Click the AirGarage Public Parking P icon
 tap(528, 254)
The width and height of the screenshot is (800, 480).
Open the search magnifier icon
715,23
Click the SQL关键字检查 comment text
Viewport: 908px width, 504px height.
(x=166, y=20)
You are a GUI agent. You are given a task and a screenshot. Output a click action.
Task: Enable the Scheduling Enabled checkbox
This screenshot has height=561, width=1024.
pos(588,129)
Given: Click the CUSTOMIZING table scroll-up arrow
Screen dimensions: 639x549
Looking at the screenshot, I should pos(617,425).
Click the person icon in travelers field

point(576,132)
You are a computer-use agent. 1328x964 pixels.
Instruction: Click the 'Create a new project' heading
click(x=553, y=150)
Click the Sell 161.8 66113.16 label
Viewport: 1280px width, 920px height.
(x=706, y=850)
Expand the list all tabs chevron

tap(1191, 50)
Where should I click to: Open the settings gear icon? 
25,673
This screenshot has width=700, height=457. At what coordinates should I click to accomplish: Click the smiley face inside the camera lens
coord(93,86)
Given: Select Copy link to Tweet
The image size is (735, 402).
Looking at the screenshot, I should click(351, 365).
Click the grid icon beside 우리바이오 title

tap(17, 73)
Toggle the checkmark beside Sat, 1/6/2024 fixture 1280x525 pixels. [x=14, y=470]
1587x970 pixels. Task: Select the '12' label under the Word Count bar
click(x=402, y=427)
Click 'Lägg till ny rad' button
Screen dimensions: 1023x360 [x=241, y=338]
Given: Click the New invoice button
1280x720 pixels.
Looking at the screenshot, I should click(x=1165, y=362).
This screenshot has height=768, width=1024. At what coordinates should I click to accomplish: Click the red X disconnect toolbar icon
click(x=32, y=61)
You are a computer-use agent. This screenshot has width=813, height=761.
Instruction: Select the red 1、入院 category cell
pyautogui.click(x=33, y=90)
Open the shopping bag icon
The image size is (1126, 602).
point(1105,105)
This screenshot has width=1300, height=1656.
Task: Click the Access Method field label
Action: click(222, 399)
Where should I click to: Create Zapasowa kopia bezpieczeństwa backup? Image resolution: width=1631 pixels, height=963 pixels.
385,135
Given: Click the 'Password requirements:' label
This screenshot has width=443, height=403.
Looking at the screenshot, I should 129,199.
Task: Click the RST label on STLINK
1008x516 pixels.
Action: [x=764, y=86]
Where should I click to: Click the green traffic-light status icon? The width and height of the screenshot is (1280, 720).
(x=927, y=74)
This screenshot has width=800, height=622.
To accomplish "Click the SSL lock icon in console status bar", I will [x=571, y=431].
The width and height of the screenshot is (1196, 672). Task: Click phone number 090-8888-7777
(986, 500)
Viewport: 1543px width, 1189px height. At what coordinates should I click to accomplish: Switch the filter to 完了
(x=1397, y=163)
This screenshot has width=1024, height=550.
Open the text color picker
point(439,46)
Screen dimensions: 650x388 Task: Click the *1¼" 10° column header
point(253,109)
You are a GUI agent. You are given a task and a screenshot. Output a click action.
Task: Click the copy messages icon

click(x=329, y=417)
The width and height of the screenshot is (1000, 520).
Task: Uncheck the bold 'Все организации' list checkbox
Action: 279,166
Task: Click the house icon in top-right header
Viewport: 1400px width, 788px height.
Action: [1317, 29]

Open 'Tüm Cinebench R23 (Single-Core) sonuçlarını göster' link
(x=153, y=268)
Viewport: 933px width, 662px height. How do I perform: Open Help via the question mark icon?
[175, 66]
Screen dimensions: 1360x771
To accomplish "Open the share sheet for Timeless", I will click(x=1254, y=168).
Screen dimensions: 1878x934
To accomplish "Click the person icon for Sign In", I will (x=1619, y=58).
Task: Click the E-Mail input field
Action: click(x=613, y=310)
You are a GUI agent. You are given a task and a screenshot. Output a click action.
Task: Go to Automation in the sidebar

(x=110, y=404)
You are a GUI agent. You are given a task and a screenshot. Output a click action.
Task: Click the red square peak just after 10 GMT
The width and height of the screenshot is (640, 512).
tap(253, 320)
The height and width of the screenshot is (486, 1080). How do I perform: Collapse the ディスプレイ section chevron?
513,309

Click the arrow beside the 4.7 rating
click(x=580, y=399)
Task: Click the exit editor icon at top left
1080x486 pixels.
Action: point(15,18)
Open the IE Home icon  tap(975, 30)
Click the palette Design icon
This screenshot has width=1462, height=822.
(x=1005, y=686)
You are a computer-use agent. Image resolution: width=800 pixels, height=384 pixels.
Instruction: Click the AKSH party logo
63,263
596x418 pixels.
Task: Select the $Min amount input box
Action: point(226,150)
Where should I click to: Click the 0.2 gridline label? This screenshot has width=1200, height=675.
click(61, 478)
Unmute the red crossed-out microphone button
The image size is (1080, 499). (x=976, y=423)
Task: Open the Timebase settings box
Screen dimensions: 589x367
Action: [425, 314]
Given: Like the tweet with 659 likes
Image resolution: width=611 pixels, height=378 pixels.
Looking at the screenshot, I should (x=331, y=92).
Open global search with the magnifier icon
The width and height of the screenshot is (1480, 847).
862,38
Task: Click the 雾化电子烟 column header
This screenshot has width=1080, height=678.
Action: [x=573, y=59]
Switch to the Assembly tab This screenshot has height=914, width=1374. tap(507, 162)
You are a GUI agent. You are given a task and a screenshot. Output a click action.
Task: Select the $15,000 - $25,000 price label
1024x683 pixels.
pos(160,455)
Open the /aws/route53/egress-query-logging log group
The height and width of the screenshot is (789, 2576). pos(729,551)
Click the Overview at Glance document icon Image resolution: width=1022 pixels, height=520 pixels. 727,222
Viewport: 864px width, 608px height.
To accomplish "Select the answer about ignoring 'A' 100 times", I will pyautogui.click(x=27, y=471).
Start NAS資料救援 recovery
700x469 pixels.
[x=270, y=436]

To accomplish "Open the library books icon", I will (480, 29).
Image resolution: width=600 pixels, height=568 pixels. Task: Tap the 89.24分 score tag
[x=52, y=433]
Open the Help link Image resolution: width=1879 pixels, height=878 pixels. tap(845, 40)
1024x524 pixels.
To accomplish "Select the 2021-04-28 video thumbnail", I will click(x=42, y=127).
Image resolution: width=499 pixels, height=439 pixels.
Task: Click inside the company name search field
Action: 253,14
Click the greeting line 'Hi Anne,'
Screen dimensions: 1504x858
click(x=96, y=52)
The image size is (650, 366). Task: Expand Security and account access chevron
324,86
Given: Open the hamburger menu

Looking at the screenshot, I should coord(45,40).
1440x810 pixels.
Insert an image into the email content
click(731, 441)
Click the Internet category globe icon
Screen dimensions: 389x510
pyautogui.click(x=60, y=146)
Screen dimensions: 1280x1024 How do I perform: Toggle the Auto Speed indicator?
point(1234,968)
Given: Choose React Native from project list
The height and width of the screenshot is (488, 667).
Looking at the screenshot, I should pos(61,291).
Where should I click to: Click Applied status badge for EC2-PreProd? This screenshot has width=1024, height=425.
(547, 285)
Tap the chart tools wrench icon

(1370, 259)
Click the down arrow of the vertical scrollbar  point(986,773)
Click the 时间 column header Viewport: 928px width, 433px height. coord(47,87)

========

## WHAT YOU HAVE TO DO
Pull together all lines from the data that mention the word "with".

## ANSWER BOX
Given: Like the tweet with 659 likes
Open global search with the magnifier icon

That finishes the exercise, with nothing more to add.